Problem to solve
In the listing below, could you rewrite the lines from the start through the line holding "click(x=522, y=420)", inclusive, with "screenshot" renamed to "image" and everything else left unchanged?

Listing for locating displayed items:
=======

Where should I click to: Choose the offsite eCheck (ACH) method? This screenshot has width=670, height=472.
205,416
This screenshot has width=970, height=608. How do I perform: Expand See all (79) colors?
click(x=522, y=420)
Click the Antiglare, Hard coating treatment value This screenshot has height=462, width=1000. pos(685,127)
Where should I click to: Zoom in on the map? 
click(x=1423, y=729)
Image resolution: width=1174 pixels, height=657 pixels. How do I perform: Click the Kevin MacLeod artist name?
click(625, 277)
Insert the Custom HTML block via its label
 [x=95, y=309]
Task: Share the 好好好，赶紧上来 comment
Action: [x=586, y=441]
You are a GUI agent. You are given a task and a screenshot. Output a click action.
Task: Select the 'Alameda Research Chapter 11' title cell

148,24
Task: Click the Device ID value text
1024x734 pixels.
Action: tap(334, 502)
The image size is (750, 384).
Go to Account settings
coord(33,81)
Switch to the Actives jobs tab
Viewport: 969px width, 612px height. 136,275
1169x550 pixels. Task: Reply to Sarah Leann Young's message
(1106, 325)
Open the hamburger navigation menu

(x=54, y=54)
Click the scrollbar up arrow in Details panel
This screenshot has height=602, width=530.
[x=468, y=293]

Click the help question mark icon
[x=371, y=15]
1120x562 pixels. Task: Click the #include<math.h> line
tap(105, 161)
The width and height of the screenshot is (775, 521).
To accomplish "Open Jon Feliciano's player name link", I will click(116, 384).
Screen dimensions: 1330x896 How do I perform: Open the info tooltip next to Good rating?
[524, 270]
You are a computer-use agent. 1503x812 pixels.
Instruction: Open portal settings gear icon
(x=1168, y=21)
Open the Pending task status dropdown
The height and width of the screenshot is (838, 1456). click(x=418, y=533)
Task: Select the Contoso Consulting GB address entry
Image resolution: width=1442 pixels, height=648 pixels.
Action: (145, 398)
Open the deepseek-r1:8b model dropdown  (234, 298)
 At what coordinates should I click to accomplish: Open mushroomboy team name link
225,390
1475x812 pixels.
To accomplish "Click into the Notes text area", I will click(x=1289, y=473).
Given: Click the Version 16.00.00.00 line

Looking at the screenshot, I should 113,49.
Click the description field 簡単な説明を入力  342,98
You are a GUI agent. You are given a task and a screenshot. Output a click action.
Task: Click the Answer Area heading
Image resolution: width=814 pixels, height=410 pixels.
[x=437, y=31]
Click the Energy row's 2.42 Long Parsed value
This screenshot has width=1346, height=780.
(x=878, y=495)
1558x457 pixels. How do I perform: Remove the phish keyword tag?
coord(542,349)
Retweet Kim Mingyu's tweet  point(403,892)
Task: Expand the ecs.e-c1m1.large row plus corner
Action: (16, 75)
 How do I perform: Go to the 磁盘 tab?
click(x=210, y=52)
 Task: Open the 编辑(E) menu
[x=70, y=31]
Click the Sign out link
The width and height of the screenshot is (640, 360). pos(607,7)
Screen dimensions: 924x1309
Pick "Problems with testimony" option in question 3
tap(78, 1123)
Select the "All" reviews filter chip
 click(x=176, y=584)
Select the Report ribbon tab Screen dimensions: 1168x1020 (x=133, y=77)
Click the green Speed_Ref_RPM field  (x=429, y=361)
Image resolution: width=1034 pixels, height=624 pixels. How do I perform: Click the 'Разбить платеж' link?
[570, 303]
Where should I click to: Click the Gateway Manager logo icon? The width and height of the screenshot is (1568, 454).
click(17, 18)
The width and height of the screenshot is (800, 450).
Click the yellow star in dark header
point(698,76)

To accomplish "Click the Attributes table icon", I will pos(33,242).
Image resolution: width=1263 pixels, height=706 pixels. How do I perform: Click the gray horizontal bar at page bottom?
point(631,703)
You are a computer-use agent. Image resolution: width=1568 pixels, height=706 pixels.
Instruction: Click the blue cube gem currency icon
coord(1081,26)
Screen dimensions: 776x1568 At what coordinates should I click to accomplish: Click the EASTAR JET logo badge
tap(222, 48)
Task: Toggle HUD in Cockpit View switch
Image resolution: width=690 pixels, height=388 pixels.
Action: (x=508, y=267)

=======

Reply
Where should I click to: Choose the offsite eCheck (ACH) method? This image has width=670, height=472.
205,416
This image has width=970, height=608. How do I perform: Expand See all (79) colors?
click(x=522, y=420)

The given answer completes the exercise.